What to produce →
When you reach the line containing "Task: Go to the Базовые свойства step" in the entries below, please begin setting down lines exactly, stop only after the last one, and add nothing else.

[[ Data to use, beginning ]]

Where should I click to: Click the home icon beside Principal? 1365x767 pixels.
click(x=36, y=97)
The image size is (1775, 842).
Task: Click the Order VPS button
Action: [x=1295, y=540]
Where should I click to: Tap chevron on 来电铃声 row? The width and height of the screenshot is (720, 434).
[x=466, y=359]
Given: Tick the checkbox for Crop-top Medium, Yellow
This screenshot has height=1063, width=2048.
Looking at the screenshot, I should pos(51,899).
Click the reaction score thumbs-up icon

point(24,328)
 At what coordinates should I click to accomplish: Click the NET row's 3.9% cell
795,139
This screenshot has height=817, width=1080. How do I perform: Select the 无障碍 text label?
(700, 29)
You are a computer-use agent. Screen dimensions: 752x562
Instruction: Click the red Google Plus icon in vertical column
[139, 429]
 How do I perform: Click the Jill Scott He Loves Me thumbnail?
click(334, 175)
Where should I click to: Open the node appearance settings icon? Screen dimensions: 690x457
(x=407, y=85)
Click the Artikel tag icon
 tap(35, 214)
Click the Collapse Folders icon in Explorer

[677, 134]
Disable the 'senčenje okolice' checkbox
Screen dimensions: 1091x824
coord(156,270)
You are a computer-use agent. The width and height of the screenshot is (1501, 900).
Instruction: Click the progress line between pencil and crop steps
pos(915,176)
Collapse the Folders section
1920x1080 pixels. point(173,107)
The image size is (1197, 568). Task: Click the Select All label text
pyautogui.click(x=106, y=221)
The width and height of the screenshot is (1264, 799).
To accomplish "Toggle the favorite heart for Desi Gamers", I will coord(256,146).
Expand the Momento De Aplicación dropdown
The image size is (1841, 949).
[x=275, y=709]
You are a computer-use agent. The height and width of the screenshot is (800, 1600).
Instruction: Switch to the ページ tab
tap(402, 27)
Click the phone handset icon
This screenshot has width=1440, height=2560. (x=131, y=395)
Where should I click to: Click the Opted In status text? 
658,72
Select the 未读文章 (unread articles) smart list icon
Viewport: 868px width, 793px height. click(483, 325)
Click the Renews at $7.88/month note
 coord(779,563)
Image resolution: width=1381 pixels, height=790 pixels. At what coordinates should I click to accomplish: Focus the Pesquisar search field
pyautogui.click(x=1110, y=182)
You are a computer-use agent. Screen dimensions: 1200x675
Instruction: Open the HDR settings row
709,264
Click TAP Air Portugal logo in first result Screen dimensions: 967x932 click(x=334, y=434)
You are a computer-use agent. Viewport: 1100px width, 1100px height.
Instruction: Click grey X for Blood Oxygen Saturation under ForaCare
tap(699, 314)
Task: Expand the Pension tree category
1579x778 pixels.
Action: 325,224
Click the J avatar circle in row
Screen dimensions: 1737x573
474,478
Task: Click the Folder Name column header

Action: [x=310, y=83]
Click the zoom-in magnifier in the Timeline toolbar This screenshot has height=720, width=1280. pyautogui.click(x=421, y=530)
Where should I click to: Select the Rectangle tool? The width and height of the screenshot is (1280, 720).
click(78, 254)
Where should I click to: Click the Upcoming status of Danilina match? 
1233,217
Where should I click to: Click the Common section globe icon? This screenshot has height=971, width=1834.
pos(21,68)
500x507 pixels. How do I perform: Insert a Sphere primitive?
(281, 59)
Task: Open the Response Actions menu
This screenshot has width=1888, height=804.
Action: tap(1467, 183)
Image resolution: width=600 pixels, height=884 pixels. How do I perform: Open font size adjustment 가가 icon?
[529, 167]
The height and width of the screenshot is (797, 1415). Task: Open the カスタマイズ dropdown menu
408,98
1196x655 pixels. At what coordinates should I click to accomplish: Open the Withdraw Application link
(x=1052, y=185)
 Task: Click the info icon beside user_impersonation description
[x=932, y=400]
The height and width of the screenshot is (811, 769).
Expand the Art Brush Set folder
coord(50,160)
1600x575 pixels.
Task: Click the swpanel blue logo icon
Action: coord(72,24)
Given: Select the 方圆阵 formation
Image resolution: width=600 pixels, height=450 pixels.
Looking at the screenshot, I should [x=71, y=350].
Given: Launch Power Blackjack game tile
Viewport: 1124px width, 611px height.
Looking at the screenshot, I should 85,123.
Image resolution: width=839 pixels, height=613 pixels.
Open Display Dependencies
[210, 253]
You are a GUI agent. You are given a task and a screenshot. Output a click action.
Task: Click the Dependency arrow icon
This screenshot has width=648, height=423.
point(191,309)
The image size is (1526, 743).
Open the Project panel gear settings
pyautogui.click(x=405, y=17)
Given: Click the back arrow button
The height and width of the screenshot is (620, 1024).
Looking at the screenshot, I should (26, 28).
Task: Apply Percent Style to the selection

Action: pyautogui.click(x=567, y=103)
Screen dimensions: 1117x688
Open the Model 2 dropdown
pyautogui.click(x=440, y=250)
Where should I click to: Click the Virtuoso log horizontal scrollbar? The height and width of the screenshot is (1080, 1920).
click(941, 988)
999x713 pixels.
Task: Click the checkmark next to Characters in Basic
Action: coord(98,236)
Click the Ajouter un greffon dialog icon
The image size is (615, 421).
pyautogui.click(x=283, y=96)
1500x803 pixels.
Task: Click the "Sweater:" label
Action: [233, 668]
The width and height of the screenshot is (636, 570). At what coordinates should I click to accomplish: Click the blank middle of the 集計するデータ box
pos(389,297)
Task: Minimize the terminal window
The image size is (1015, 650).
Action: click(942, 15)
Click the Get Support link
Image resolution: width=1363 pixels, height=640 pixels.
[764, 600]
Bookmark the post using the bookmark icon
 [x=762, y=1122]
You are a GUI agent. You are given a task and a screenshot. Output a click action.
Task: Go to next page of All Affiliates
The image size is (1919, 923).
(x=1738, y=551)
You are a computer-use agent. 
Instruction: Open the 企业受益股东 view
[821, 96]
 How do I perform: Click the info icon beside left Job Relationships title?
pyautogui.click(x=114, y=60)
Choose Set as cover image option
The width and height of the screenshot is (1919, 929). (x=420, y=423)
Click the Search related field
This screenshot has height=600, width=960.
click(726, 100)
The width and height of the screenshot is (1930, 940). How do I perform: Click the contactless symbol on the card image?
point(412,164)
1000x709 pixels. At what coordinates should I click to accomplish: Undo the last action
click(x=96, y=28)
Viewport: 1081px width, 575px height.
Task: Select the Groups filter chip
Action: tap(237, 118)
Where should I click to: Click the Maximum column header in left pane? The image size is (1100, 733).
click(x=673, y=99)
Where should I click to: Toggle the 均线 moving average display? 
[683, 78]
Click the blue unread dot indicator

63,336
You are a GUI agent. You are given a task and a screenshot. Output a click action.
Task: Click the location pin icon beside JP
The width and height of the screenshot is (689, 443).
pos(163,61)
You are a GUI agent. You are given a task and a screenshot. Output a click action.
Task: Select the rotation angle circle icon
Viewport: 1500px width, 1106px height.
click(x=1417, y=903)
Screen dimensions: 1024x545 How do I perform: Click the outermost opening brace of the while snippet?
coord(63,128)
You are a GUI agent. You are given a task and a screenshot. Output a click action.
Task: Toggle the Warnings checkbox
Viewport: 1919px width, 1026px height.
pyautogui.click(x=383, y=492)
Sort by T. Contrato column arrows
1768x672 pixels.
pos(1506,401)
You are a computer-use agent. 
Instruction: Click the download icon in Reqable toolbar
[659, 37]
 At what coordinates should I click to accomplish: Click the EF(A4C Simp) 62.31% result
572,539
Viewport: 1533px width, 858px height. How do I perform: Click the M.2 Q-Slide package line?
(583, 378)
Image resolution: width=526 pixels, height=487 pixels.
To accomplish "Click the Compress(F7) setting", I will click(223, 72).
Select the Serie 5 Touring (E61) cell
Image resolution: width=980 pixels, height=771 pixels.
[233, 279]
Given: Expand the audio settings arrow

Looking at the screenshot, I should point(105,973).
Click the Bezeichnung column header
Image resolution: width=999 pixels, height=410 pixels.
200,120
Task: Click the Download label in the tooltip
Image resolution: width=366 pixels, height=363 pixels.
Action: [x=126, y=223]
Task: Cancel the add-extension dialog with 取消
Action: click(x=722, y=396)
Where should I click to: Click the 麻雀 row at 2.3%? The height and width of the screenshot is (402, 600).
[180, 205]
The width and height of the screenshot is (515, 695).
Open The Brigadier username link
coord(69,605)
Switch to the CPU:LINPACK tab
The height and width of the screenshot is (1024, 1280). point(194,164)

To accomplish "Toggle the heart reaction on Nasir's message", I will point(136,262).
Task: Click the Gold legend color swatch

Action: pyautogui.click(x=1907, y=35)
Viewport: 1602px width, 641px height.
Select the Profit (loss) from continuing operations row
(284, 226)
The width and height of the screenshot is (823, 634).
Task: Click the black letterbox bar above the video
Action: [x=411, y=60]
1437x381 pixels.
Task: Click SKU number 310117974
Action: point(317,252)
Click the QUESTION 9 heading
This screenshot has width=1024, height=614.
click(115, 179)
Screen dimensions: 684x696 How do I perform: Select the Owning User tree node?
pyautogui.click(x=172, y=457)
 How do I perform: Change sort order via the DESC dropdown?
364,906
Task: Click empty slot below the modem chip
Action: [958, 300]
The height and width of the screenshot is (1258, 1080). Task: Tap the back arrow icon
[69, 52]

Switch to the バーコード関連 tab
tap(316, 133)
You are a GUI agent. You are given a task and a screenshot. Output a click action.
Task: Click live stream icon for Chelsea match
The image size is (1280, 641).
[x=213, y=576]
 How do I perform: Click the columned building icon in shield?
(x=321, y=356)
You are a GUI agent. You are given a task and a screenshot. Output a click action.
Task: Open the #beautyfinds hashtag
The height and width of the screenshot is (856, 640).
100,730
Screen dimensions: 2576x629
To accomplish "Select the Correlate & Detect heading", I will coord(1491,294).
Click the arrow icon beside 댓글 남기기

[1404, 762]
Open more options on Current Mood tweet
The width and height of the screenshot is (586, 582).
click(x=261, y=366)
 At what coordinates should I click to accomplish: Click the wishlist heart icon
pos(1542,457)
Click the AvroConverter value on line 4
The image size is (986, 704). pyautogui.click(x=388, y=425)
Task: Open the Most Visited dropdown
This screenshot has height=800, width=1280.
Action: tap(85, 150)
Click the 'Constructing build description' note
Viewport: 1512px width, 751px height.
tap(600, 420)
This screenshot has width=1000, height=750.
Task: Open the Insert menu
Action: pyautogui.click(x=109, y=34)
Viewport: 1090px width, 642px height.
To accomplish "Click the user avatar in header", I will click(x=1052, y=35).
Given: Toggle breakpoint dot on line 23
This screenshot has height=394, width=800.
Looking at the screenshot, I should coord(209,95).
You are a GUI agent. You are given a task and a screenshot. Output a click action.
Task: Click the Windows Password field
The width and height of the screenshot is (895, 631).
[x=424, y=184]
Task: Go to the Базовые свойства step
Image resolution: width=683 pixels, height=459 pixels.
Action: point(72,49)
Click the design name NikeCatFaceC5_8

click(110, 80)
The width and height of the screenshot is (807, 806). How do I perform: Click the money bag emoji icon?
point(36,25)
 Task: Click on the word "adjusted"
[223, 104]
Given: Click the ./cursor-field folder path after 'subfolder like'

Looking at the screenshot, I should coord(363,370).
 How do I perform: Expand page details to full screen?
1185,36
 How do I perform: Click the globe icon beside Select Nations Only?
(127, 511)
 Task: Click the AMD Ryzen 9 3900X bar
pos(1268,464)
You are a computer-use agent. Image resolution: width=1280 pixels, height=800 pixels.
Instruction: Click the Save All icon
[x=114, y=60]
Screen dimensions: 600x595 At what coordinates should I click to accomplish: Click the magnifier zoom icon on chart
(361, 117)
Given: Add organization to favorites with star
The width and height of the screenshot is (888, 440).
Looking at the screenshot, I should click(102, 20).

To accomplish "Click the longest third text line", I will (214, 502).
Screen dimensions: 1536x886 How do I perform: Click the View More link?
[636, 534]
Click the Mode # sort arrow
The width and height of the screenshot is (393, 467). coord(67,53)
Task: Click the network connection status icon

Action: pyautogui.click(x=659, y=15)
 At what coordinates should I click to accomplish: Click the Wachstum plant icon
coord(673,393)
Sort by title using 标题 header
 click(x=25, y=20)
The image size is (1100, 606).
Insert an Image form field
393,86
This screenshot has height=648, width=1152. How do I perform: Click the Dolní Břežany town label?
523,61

[[ Data to use, end ]]

Solution below →
Task: Go to the Базовые свойства step
Image resolution: width=683 pixels, height=459 pixels.
Action: point(72,49)
Click the design name NikeCatFaceC5_8

click(110, 80)
The width and height of the screenshot is (807, 806). How do I perform: Click the money bag emoji icon?
point(36,25)
 Task: Click on the word "adjusted"
[223, 104]
Given: Click the ./cursor-field folder path after 'subfolder like'

Looking at the screenshot, I should coord(363,370).
 How do I perform: Expand page details to full screen?
1185,36
 How do I perform: Click the globe icon beside Select Nations Only?
(127, 511)
 Task: Click the AMD Ryzen 9 3900X bar
pos(1268,464)
You are a computer-use agent. Image resolution: width=1280 pixels, height=800 pixels.
Instruction: Click the Save All icon
[x=114, y=60]
Screen dimensions: 600x595 At what coordinates should I click to accomplish: Click the magnifier zoom icon on chart
(361, 117)
Given: Add organization to favorites with star
The width and height of the screenshot is (888, 440).
Looking at the screenshot, I should click(102, 20).

To accomplish "Click the longest third text line", I will (214, 502).
Screen dimensions: 1536x886 How do I perform: Click the View More link?
[636, 534]
Click the Mode # sort arrow
The width and height of the screenshot is (393, 467). coord(67,53)
Task: Click the network connection status icon

Action: pyautogui.click(x=659, y=15)
 At what coordinates should I click to accomplish: Click the Wachstum plant icon
coord(673,393)
Sort by title using 标题 header
 click(x=25, y=20)
The image size is (1100, 606).
Insert an Image form field
393,86
This screenshot has height=648, width=1152. How do I perform: Click the Dolní Břežany town label?
523,61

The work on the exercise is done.